Selected excerpt:
▼

In fact, the emotional torture both endure (one by suppressing the agony, one by wallowing within it) ultimately is how both return to each other emotionally in an effort to rebuild their life together.
Becca and Howie move through their lives, physically together but emotionally apart after the loss of their son, Danny. While he takes great comfort in a support group for parents who've lost children, Becca finds the platitudes she hears contemptible and foolish. She is especially aggravated by Kevin and Gabby (Steven Mailer and Sandra Oh), who continue coming to Group as all refer to it even after eight years since their child has died.
Becca makes it very clear she won't go back, but Howie continues to go. It appears that no matter where she turns, Becca finds reminders of children: in Danny's room, the child seat still in the car, with her own mother Nat (Dianne Wiest), who still carries memories of the thirty-year-old son she lost, and with her reckless sister Izzy (Tammy Blanchard), who has no job prospects but is pregnant by her musician boyfriend Augie (Giancarlo Esposito).
As much as Becca strives to move beyond Danny's death, Howie can't seem to put his ghost away. Every night, he takes his phone and looks at the last video he took of his family when they were all together and happy. Howie nurtures and cradles the images as if they were Danny himself.
Eventually, their divergent views on how to deal with Danny's death is to seek out comfort not with each other, but with other people, one with the one who hurts like him and the other with the one who inadvertently hurt her. Becca spies Jason (Miles Tenner), the teen who accidentally killed Danny in that accident, and begins to meet with him.

▲

Given data:
▼

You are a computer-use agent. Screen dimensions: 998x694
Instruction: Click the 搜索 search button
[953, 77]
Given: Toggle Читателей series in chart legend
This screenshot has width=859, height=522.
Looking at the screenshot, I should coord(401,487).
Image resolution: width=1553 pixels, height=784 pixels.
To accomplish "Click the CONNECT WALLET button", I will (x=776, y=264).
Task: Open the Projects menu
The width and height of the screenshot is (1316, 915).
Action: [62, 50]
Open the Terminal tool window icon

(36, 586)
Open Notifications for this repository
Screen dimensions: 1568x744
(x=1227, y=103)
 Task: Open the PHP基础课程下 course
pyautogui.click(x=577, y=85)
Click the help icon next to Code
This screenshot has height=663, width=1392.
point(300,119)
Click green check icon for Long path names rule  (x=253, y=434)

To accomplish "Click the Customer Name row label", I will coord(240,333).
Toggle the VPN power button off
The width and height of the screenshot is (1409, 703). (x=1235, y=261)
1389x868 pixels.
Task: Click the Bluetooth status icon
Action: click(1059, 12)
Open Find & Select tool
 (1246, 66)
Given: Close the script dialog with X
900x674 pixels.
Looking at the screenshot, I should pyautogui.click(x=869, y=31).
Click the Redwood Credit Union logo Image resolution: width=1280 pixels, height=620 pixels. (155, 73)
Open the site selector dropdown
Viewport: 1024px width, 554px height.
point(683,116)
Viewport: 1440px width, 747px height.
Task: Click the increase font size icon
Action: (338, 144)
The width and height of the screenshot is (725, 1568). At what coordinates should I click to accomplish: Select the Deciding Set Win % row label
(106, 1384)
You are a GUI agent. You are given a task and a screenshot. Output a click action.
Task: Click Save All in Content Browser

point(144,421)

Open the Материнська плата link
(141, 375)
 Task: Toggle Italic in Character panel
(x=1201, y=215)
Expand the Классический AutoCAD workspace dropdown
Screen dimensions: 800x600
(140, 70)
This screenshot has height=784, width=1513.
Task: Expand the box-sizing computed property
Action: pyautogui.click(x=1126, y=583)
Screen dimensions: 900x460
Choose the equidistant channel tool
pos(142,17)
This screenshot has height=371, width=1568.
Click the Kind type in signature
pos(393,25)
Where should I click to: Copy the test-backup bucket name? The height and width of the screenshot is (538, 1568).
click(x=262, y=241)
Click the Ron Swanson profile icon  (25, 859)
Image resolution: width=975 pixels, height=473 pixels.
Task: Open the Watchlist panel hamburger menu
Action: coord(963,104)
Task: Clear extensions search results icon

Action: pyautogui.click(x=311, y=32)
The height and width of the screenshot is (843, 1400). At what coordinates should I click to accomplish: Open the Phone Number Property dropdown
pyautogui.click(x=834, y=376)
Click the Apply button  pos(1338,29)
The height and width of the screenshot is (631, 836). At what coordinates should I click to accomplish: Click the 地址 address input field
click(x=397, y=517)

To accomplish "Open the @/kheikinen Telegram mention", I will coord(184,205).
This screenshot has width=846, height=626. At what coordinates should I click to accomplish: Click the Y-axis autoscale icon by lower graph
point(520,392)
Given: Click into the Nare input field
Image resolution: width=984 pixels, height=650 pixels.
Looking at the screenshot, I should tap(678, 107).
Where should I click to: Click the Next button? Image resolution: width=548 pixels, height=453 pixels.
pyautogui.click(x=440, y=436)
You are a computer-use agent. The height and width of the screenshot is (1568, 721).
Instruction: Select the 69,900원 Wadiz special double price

▲

Requests:
A: Write out the passage of the film review starting at "Becca and Howie" and ending at "child has died.".
B: Continue the film review about Becca and Howie from the point where it stops.

Responses to the exercise:
A:
Becca and Howie move through their lives, physically together but emotionally apart after the loss of their son, Danny. While he takes great comfort in a support group for parents who've lost children, Becca finds the platitudes she hears contemptible and foolish. She is especially aggravated by Kevin and Gabby (Steven Mailer and Sandra Oh), who continue coming to Group as all refer to it even after eight years since their child has died.

B:
She discovers Jason to be a simple teen who is quiet and almost innocent about his role in Danny's death. He apologizes to Becca by telling her he might have been going faster than the speed limit: instead of going thirty miles per hour, he might have been going thirty-one, maybe thirty-two. Jason gives her a copy of the comic book he created, called Rabbit Hole, and tells her the story he created that involves alternate universes.
By the end of Rabbit Hole, Becca does confront the agony she thinks she's stronger than, Howie accepts that he does have to let go, and both see that there can be life after death.
Whatever discomfort there is in the subject matter is handled with great care by David Lindsay-Abaire (adapting his stage play) and director John Cameron Mitchell. Lindsay-Abaire creates for the most part realistic people and situations to inhabit Becca and Howie's world.
There is a birthday party for Izzy at a bowling alley where Becca believes that her non-baby related gift is inappropriate to a maternity outfit Nat has given her younger daughter. Becca, in a barely concealed tone of frustration, insists on taking it back and giving her something more related to Izzy's condition, even after Izzy insists her gift is fine. There is even a resulting fight between Becca and Nat over the comparisons between the loss of their children, and it all sounds authentic, real, not like dialogue.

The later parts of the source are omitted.